Foam rolling is a self-myofascial release technique used to help prevent over active muscles. Foam rollers normally come in the form of a solid tube, but can also take the shape of a ball or stick. The main difference between the two is the practicality, the ball can reach many places that the tube can not so therefore it is more specific tool. There is also another style of roller called a trigger point roller. It contains little grid pockets that create extra rigidity that make finding those hard to reach places of the muscle easier to find.

The aim of foam rolling is to breakdown the build up of all the toxins that rest in the body, inside the muscles and tendons, by putting pressure on them with the foam roller. This pressure helps to break them down into the bloodstream, which will eventually be flushed out of the body. You can roll almost any part of the body but beware, some parts of the body generally hurt more than others…I mean, really hurt (*cough* IT Band *cough*).

 

How to Foam roll

The idea behind foam rolling is to iron out all those knots and kinks we gather when we train by pressing down on the toughest parts on the muscle (which normally results in a painful reaction). 

Start at one end of the muscle (this is normally the end closest to the core) and slowly move down the muscle whilst trying to adjust yourself so you hit every knot in the muscle. You want to find a painful spot and apply as much pressure as possible to that area until 70% of the pain has gone or until 30 seconds have elapsed, whichever one comes first. You want to keep moving down along the muscle until that same painful feeling occurs and then repeat the pressure to it, until 70% of the pain or 30 seconds elapse. When done properly, this can take anywhere from 5 - 20 minutes one just one muscle part! Ouch!!

 

Do you even foam roll?

Benefits

What is it good for? There are many benefits to foam rolling with one of the main ones being a reduction of Delayed Onset Muscle Soreness, or DOMS. DOMS are described as the pain we feel 24-72 hours after a bout of exercise. Foam rolling before a workout is a great way to help promote increased flexibility as well as wake up sleeping muscles.
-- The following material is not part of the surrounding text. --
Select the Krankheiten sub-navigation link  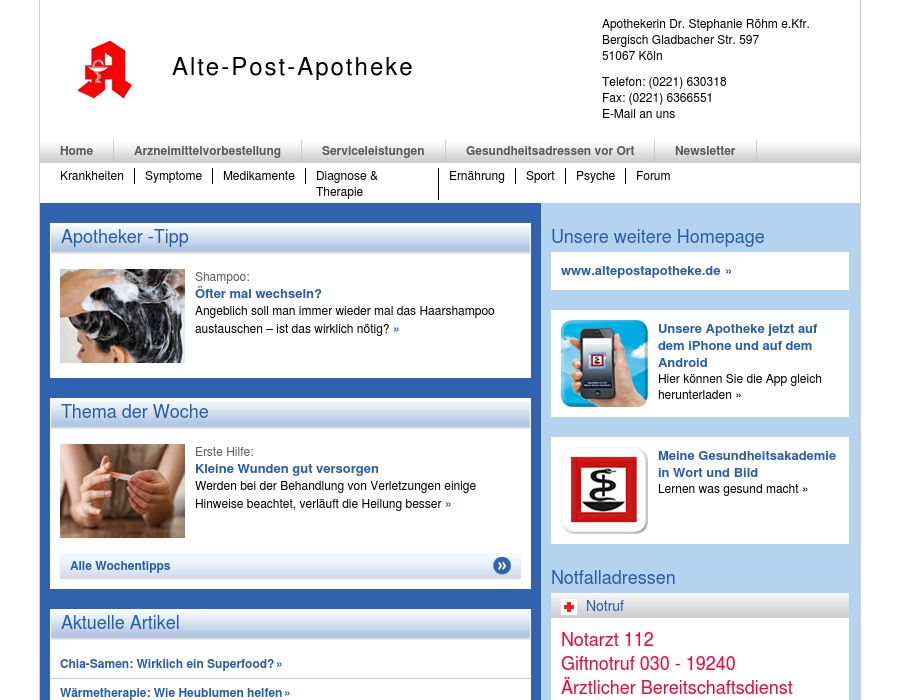point(92,176)
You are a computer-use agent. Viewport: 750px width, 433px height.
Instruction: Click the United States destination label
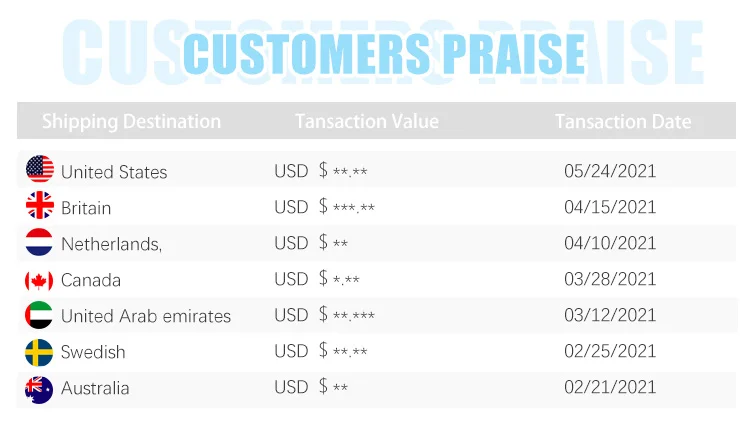point(114,172)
For instance, using a foam roller on the lower body before doing some squats can give the feeling of ‘looseness’ and effectively help to improve technique. 

Alternatively, the inclusion of foam rolling straight after a workout can greatly help to decrease the level of DOMS. 

 

How often do I roll?

There isn’t really a guideline when it comes to foam rolling and we tend to adapt a ‘the more the better’ approach in this because it is considered a form of massage and encourages recovery.

 

How much are they?

Foam rollers usually start at around £10 and range to around £45 for a more high end roller. Most sport shops have a type of foam roller for sale, or if you want to explore all options, then have a check online.

 

References

 

  1. Kellie C. Healey, Disa L. Hatfield, Peter Blanpied, Leah R. Dorfman, and Deborah Riebe - The Effects of Myofascial Release with Foam Rolling on Performance. Journal of Strength and Conditioning Research, Vol. 28, No. 1, 2014.
  2. Gregory E. P. Pearcey, David J. Bradbury-Squires, Jon-Erik Kawamoto, Eric J. Drinkwater, David G. Behm, and Duane C. Button - Foam Rolling for Delayed-Onset Muscle Soreness and Recovery of Dynamic Performance Measures. Journal of Athletic Training, Vol. 50, No 1, 2015.
  3. Corey A. Peacock, Darren D. Krein, Tobin A. Silver, Gabriel J. Sanders and Kyle-Patrick A. Von Carlowitz - An Acute Bout of Self-Myofascial Release in the Form of Foam Rolling Improves Performance Testing. International Journal of Exercise Science, Vol. 7, No 3, 2014.
  4. Daniel H. Junker, Thomas L. Stöggl - The Foam Roll as a Tool to Improve Hamstring Flexibility. Journal of Strength & Conditioning Research, Vol. 29, No. 12, 2015.